Please, be aware that, as per your screenshot, you are importing your csv in AzureML with semicolon
as delimiter, while df.to_csv
will output your information with a comma
as separator.
Change the delimiter setting in AzureML to comma
in your import settings or your Python code to provide the right separator, as indicated below.
Analyzing your files, also be aware that your first column seems to be the dataframe index, included by default by Pandas when exporting to csv.
Please, try instead:
df.to_csv(r'*static_path*/output/measurements.csv', sep=';', index=False)
In any case, it seems that your data contains carriage returns across your text fields. Consider, for example, the chroma_stft
field. It contains a carriage return in the exact position where your screenshot shows the value [0.33353573
:

As you can see in the image, the pattern presented in the AzureML screenshot match exactly the different carriage returns in your text fields.
This will be very likely the reason of your problem. Probably AzureML is interpreting these carriage returns as actual line endings, and it is splitting your data accordingly, independently of the fact that the text field value is enclosed between quotes.

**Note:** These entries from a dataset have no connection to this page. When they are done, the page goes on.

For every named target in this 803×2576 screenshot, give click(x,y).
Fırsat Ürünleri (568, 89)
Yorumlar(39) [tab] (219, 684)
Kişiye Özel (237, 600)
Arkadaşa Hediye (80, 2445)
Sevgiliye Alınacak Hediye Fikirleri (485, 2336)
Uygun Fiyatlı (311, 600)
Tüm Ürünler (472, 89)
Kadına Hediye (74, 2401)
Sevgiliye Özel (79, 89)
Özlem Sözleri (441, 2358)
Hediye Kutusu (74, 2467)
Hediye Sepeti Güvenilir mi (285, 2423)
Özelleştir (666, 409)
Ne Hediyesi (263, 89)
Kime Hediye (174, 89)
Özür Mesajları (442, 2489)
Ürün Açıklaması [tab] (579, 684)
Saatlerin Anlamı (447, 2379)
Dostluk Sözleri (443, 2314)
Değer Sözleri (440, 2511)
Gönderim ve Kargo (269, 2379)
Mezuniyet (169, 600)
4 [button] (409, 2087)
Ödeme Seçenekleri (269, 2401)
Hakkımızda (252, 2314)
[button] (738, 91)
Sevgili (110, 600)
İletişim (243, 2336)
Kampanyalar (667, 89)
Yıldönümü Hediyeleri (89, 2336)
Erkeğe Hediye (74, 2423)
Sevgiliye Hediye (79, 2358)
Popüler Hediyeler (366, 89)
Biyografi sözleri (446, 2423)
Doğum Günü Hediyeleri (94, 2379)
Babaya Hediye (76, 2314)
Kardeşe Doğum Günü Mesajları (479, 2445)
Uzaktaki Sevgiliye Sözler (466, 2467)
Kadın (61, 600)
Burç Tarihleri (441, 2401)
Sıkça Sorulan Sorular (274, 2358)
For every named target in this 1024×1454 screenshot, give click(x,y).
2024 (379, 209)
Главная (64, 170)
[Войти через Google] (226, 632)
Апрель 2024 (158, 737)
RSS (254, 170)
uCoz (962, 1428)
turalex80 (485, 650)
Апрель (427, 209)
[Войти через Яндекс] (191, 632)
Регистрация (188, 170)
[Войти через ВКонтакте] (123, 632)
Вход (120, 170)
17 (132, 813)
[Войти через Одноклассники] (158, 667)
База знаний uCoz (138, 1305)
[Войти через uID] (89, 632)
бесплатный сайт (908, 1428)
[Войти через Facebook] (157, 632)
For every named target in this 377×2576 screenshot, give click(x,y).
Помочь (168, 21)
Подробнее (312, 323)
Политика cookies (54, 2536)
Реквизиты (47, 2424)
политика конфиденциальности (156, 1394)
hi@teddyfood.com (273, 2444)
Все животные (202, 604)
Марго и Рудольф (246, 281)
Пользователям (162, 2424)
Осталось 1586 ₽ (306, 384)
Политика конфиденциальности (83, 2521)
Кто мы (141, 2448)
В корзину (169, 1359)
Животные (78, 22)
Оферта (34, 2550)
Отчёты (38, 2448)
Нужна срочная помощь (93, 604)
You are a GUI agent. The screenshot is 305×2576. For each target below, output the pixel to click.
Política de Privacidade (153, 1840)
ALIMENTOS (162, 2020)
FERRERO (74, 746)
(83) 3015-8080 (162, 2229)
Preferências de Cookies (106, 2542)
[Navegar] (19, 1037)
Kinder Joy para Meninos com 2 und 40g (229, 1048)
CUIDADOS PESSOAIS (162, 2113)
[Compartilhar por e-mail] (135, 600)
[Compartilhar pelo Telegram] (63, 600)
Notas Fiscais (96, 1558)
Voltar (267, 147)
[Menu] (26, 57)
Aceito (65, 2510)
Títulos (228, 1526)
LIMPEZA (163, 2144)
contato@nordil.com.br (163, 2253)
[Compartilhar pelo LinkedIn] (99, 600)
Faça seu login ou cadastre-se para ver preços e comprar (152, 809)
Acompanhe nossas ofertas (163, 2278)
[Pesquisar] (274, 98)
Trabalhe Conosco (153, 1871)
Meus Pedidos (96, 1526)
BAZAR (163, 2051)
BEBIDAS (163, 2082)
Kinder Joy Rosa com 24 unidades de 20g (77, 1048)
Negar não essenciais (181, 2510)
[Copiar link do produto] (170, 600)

You need to properly get rid of these intermediate carriage returns, probably replacing them before exporting the information to csv, applying something like this to the different fields with the problem:
df.chroma_stft = df.chroma_stft.str.replace('\r', '')
Please, also review the ...
characters that your text fields also include: as indicated by @Ferris in his/her comment, it is probably related with the fact that this field contains a numpy array and this array is being truncated. In addition to the solutions he/she suggested, please, consider playing with the different numpy print options, especially, threshold
and linewidth
. I think that tweaking them could be of help.